Сулейман-бег Айваз, недавно ездивший по делам в Ливно, разговаривал там с одним жителем Сплита, человеком, по его словам, серьезным. От него он и услышал весть, которую теперь сообщал бегам. Им не все ясно, они расспрашивают о подробностях и просят повторить уже сказанное.

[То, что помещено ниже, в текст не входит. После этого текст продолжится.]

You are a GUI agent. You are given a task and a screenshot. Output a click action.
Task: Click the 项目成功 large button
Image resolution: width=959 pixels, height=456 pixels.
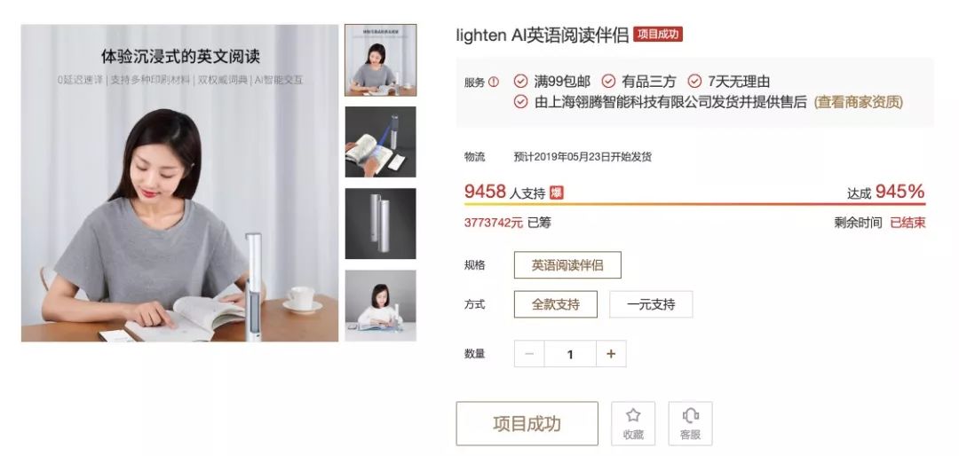point(527,423)
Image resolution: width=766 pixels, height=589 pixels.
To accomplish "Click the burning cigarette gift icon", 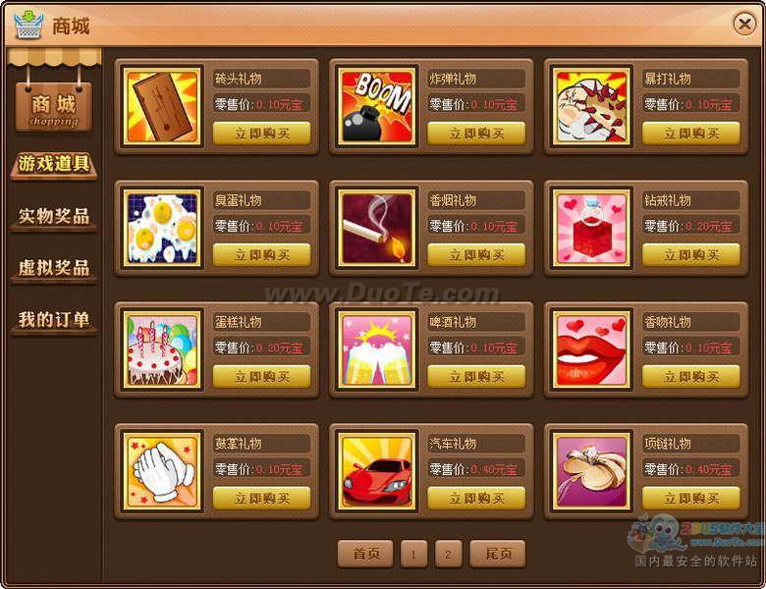I will click(x=377, y=228).
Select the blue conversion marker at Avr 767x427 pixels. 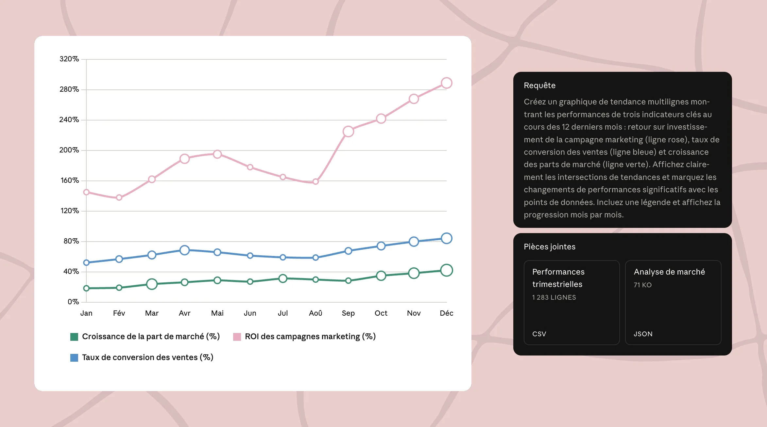point(184,250)
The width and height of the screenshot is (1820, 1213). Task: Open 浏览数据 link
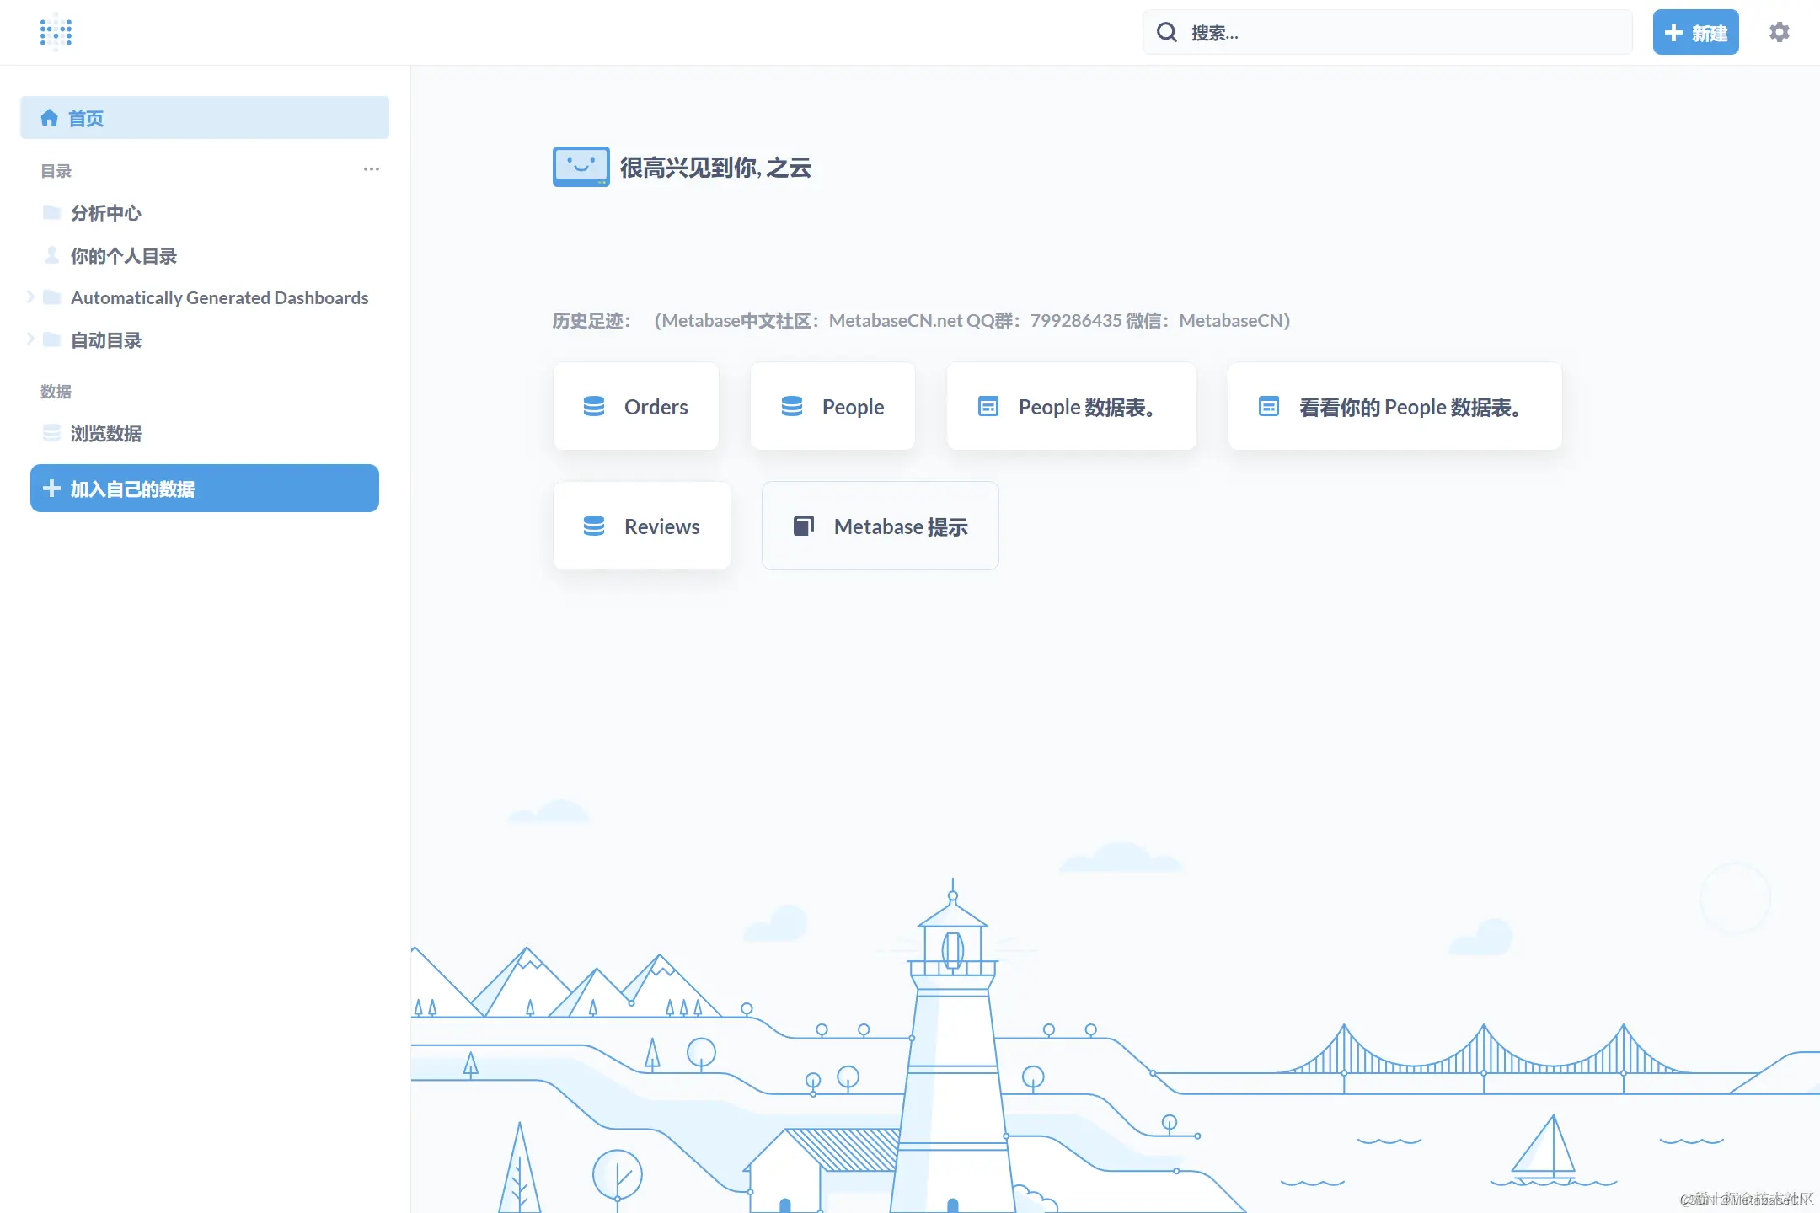pos(105,433)
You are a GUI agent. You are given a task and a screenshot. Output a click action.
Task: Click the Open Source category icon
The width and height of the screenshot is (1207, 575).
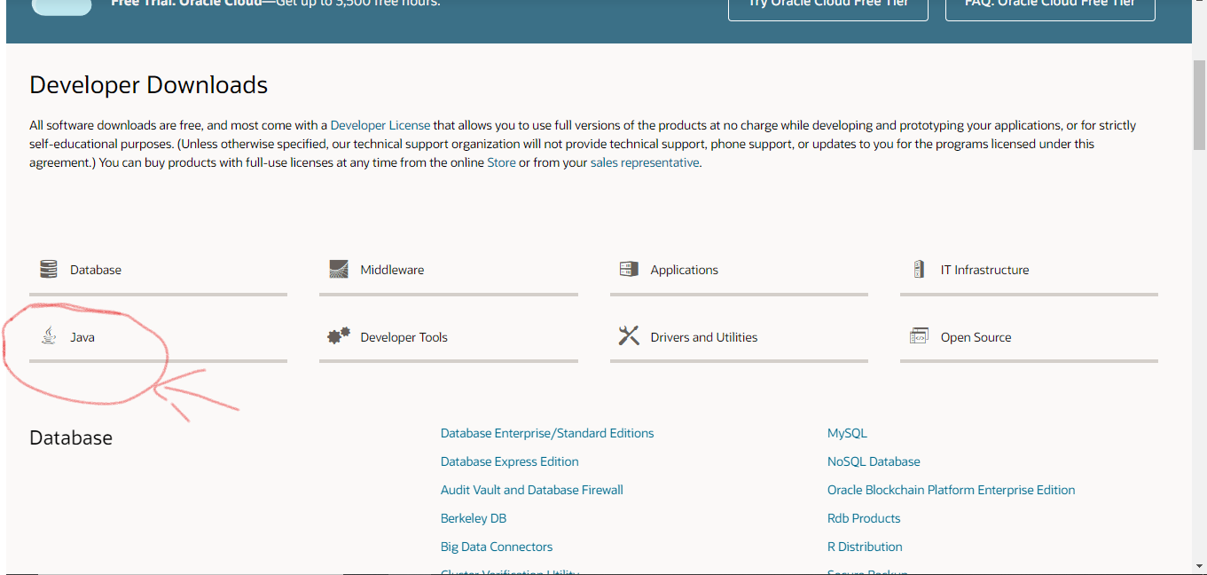[x=919, y=336]
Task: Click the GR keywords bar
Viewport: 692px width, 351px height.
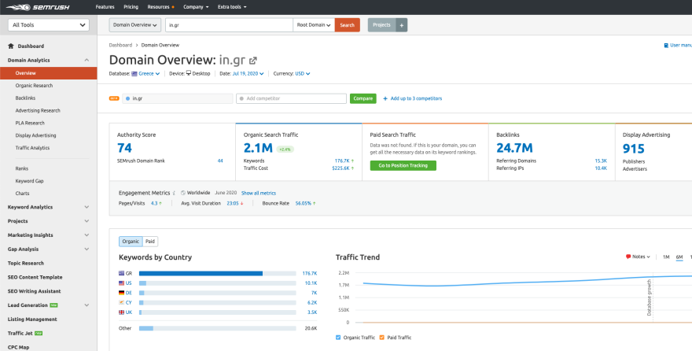Action: coord(201,273)
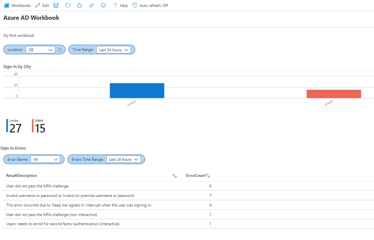The image size is (374, 240).
Task: Expand the Time Range dropdown
Action: (113, 50)
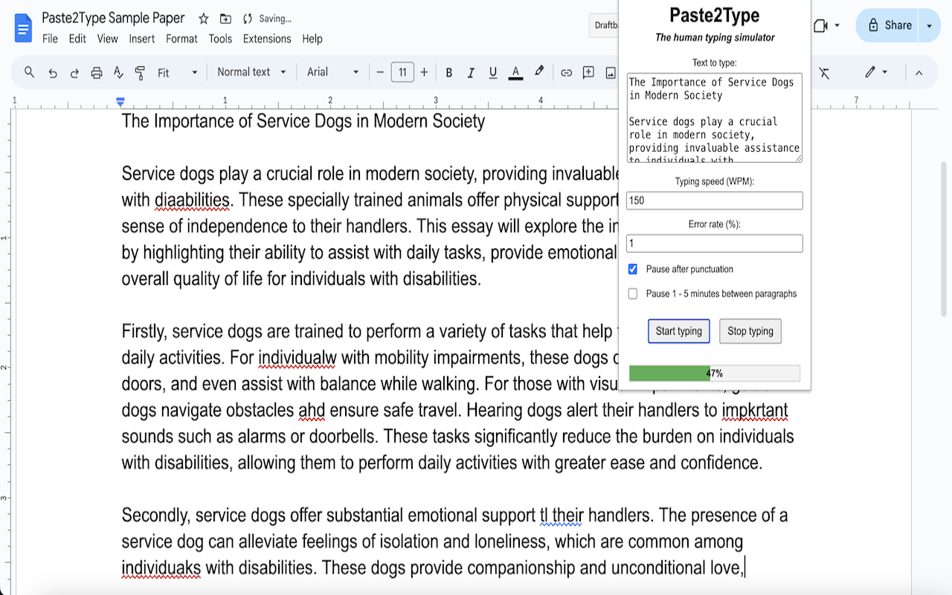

— Вот как было дело, — рассказывает еще раз Сулейман-бег. — Человек спрашивает меня: «Ну как, готовитесь встречать гостей в Травнике?» — «Да нет, отвечаю, нам не до гостей». — «Хотите не хотите, а встречать придется, — говорит он, — прибывает к вам французский консул. Бонапарт запросил у Порты в Стамбуле разрешение открыть консульство в Травнике{1} и посадить там своего консула. Разрешение он получил, ждите зимой консула». Я постарался отделаться шуткой. Сотни, мол, лет прожили мы без всяких консулов, проживем и дальше, да и что делать консулу в Травнике? А он свое твердит. «Ну что ж, говорит, раньше так жили, а теперь придется жить с консулом. Такие уж времена настали. А дело для консула всегда найдется; сядет рядом с визирем, начнет приказывать да распоряжаться, следить, как ведут себя беги и аги, как ведет себя райя, и обо всем докладывать Бонапарту». — «Не было такого и быть не может, — обрываю я гяура, — никто еще в наши дела не совался, и этот не сунется». — «А ну вас, говорит, думайте что хотите, а консула принять вам придется. Никто еще до сих пор не отказывал Бонапарту, чего бы он ни попросил, не откажут и в Стамбуле. А как только Австрия узнает, что приняли французского консула, она потребует, чтобы приняли и ее консула, а за ней пойдет и Россия…» — «Убирайся-ка ты к черту, приятель», — советую я ему. А он, погань неверная, только усмехается, взялся за ус и говорит: «Можешь вот этот ус мне отрезать, коли не случится так, как я сказал, или примерно так». Вот что я слышал, люди добрые, и никак это у меня из головы не выходит, — заканчивает Айваз свое повествование.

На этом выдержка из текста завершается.